Mid-Term Elections: You Decide What Happens
USA — October 18, 2018
With the 2018 midterm elections just weeks away, many think this is the most important election of recent times. Much is riding on the Republicans maintaining control of Congress. If the Democrats win the House, all current investigations into the Deep State will cease, replaced by every single Congressional committee opening an investigation into Trump and his administration.
Americans will vote for members of both chambers of Congress, as well as for governors in 36 out of 50 states.
This round-up offers some updates and analysis.
One of the most important questions this year is whether the trend of low turnout in mid-term elections will be bucked. We will know only after November 6, but there is a sense that things certainly are different this year.
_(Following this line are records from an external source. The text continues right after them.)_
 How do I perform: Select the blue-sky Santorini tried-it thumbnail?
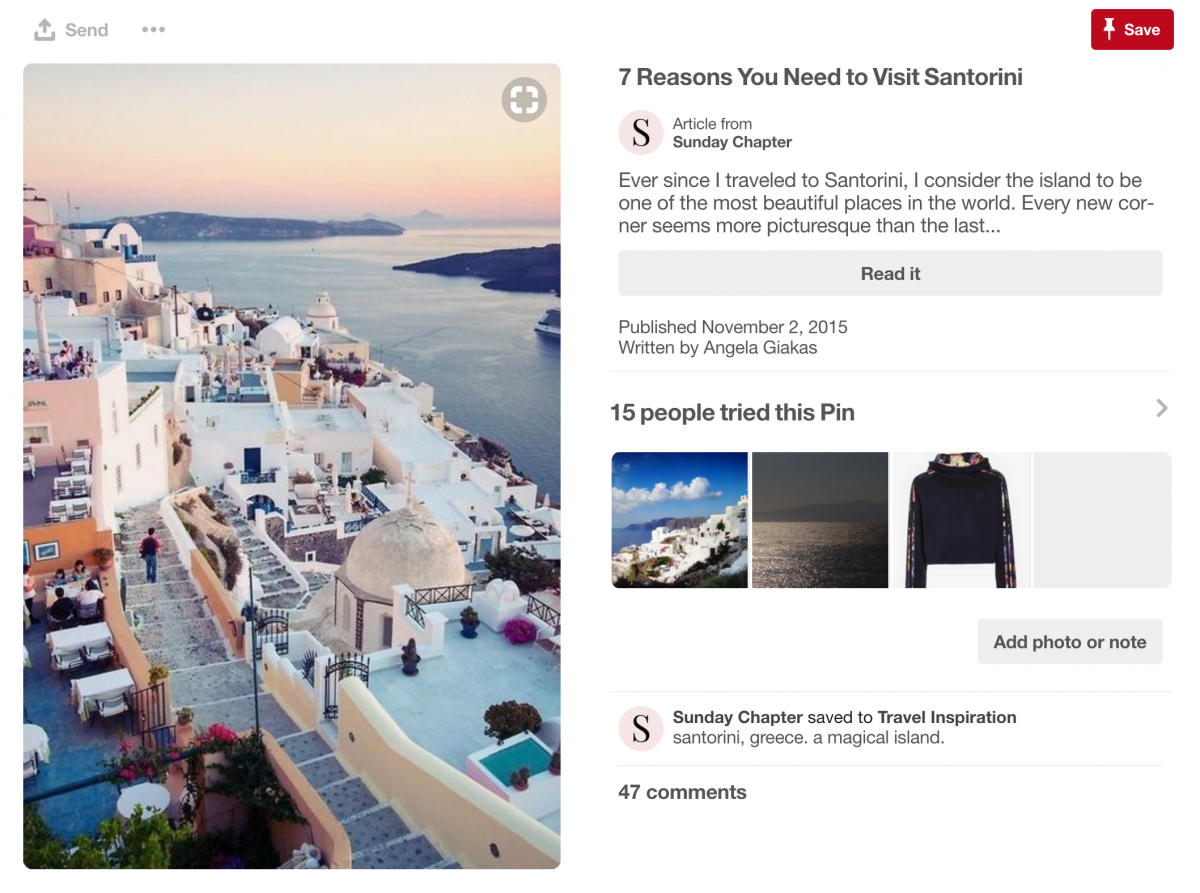(x=679, y=519)
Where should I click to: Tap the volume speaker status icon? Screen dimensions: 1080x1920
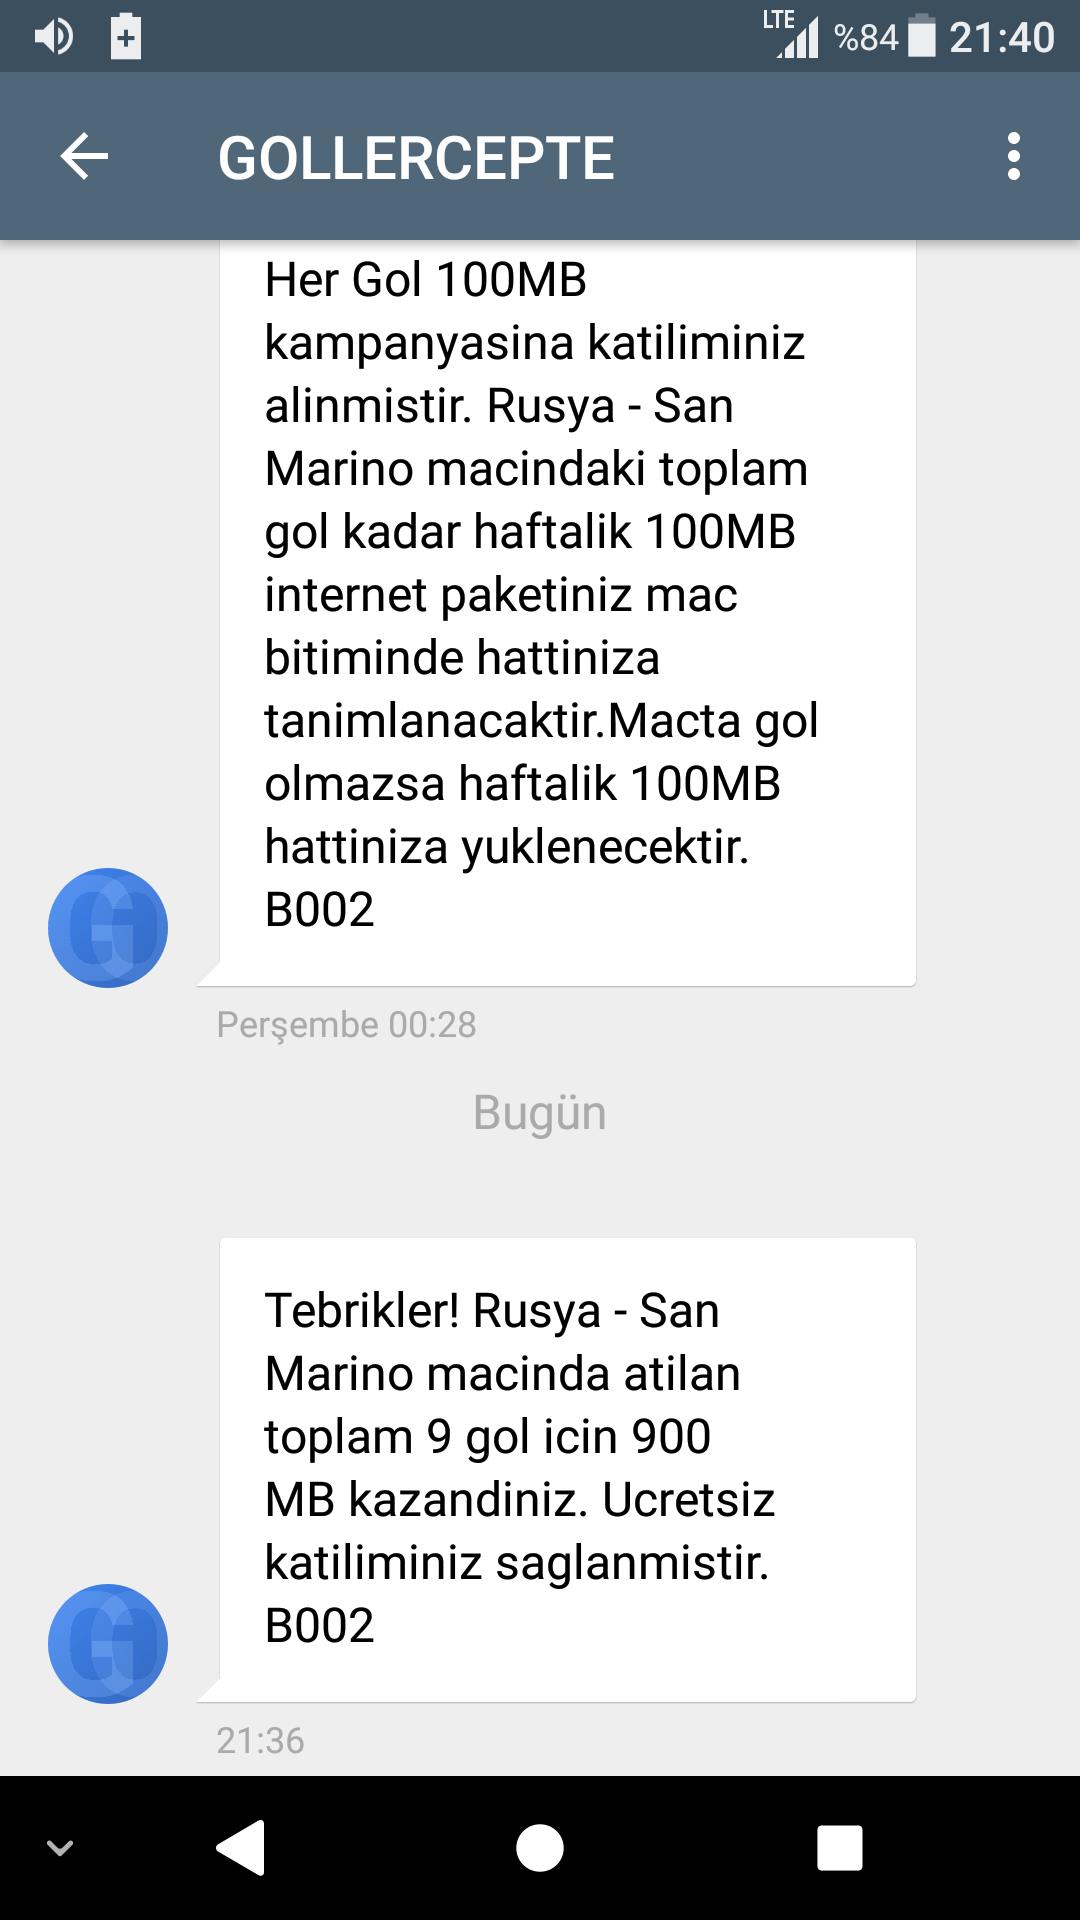coord(54,37)
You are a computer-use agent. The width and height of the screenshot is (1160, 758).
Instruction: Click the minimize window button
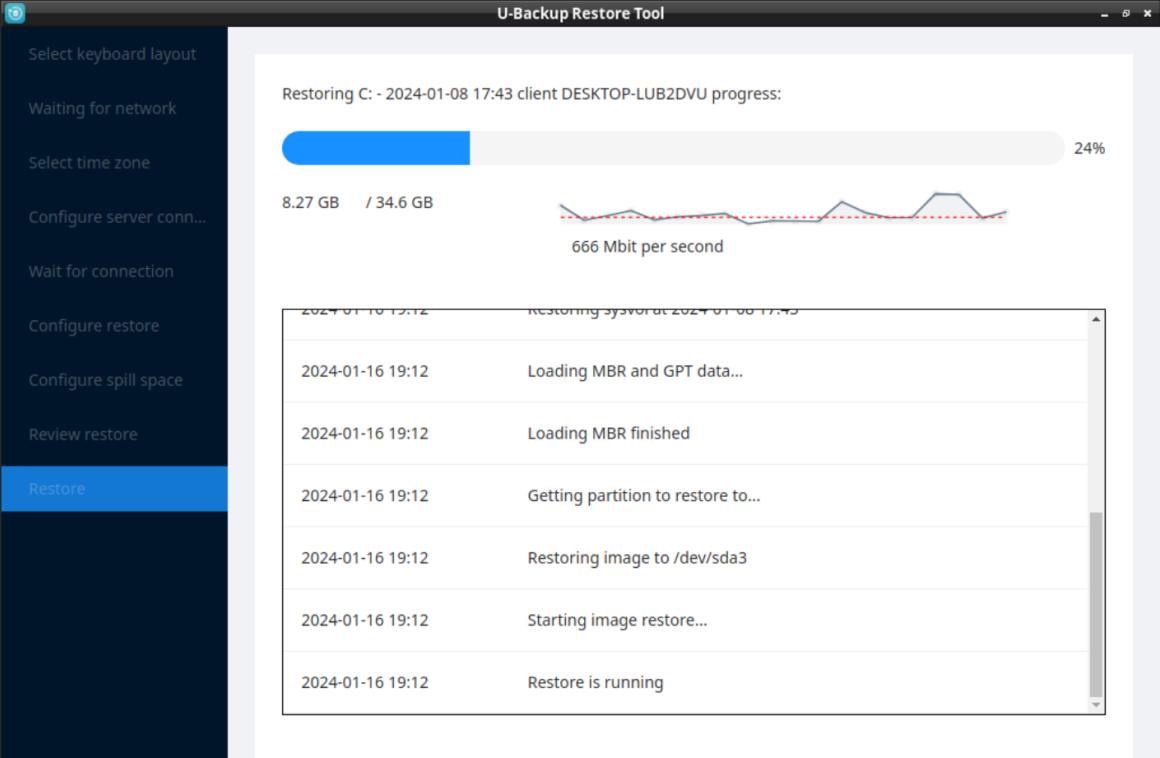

That’s because early voting or mail-only voting has already started in 20 states — and there are some pretty striking numbers coming in.
The office of Georgia’s Secretary of State says 69,049 people turned up to vote on Monday, the first day they could do so in person. The Atlanta Journal-Constitution reported that some people in Cobb County had to wait for two hours to vote — more than three weeks before the election is held.
Compare that number with the first day of early voting in the last mid-terms in 2014 — only 20,898 people voted then.
The total of people who had voted early in Georgia (by mail or in person) is up 170% from 2014!
There are some other factors at play in Georgia — there’s a particularly close race for governor between Stacey Abrams (who could become the first black female governor) and Brian Kemp. Ms. Abrams' camp has accused Mr. Kemp and his office of attempted voter suppression, and the tight race looks like it will only become more bitter.
Certainly Georgia is the most striking example of the new trend, but in neighboring Tennessee the picture is more or less the same. The Tennessean newspaper reports that in Davidson County (where the state capitol of Nashville is located), 10,249 people turned up on the first day of early voting on Wednesday.
That’s just 2,000 people fewer than turned out on the first day of early voting in the 2016 presidential election. Generally, presidential elections tend to get a significantly higher turnout than mid-terms.
Many studies confirm that healthcare is the number-one issue on people's minds as the mid-terms get closer.
One of the biggest disappointments for Republicans so far during President Trump’s term in office is their failure to repeal Obamacare.
If they were to lose either of the chambers of Congress on November 6, they can kiss any new attempts to repeal it goodbye, as Democrats will almost certainly kick it into the long grass.
Obamacare would remain in full force. Its shortcomings would be blamed on fat-cat business owners, not the failed legislation and regulations. Congressional Republicans would eventually give in, under the onslaught of an energized national media, and threats from the deep state to key members of Congress to vote a certain way lest unflattering information be released to the Washington Post.
Now, Senate majority leader Mitch McConnell has spelled it out, saying repeal would be back on the agenda in 2019 if Republicans held Congress.
In an interview with Reuters, McConnell blamed the healthcare program, which gives 20 million Americans healthcare coverage, for the national debt.
This week, it was announced the national debt had risen 17% in one year to $779 billion — a six-year high.
“If Republicans retain the Senate they will do everything they can to take away families’ health care and raise their costs,” Senate Democratic leader Chuck Schumer said in response. “Americans should take Senator McConnell at his word.”
November 6 is right around the corner. The key races for members of both chambers of Congress still lie ahead.